I’m actually sympathetic insofar as Taylor contends that our underlying human nature is benign, and a lot of what civilization wrought, like war and organized religion, is kind of nuts. I argued, in my own last book, that people are more good than bad. And civilization, with technological advancement, does enable acting out our worst impulses. “Primal” peoples simply lacked the capability for warfare on a modern scale; but they didn’t wear “Make Love Not War” buttons. They did the best they could at killing, and there’s plenty of evidence that, for all their technological limitations, they were pretty effective.
As for harmony with nature, undoubtedly our forebears had us beat in woodsy knowledge. They had to; no supermarkets. But their rape of nature was, like war, limited more by technology than psychology. Yet here again they could be pretty effective. Western Hemisphere large mammals were wiped out soon after Man’s arrival.
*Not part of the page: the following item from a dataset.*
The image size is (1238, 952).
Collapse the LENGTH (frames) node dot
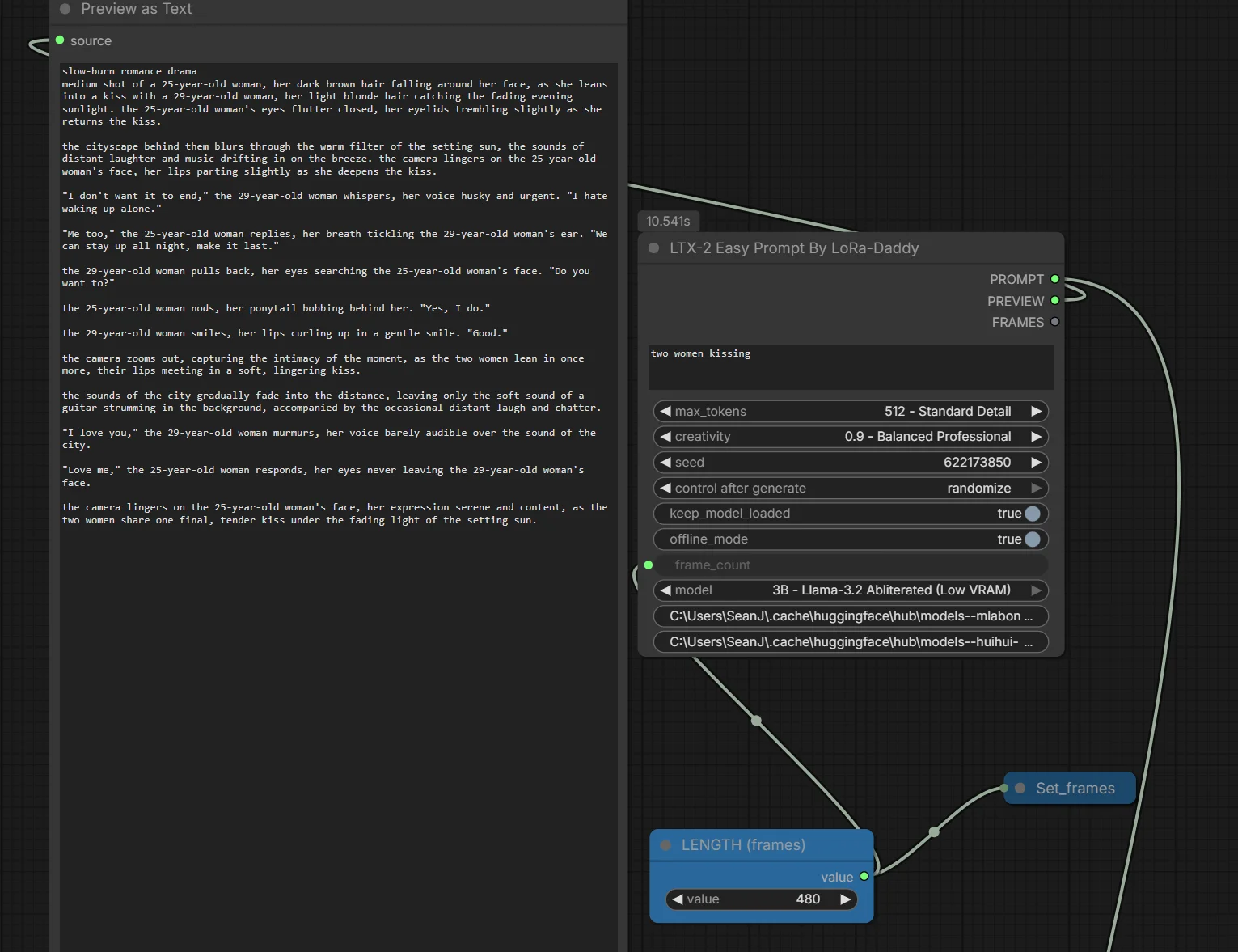click(665, 845)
At least Taylor, unlike some misanthropes, believes we’re now recovering from the “Fallen” paradigm’s “insanity” and returning to a lost golden age. But I don’t believe pre-4000 BC was any kind of paradise; what we’ve seen is simply progress. And Taylor’s explanation for it is (like much of his book) kind of strange. He says, “The fundamental difference between us and our ancestors 300 years ago may be that we are more alive than they were” (his emphasis). I don’t think so. He also holds that our cultural progress is actually somehow biological, and that biological evolution may be “not accidental, but propelled by a kind of force within living beings which makes them develop along predetermined lines.” No serious scientist believes such moonshine.
Of course civilization, in this imperfect world of imperfect people, has been a mixed blessing – but a blessing nevertheless. Its main role is literally to civilize us. It’s within civilization that we are socialized to master our baser impulses and settle down to live in relative peace and harmony. This civilizing process is a key theme in Pinker’s book, showing how it has increasingly relieved humankind of the blight of violence.
Thus we enjoy lives far more rewarding than our “primal” ancestors could have experienced. Taylor’s halcyon picture of carefree ancient people living it up, off the fat of the land, in some Woodstock-like paradise, is absurd. I’ll take modern life – with dentistry.
* Taylor notes Julian Jaynes’s theory that modern consciousness only arose around 1000 BC in response to supposedly unique stresses at that time. That crock of hooey will be addressed here by and by.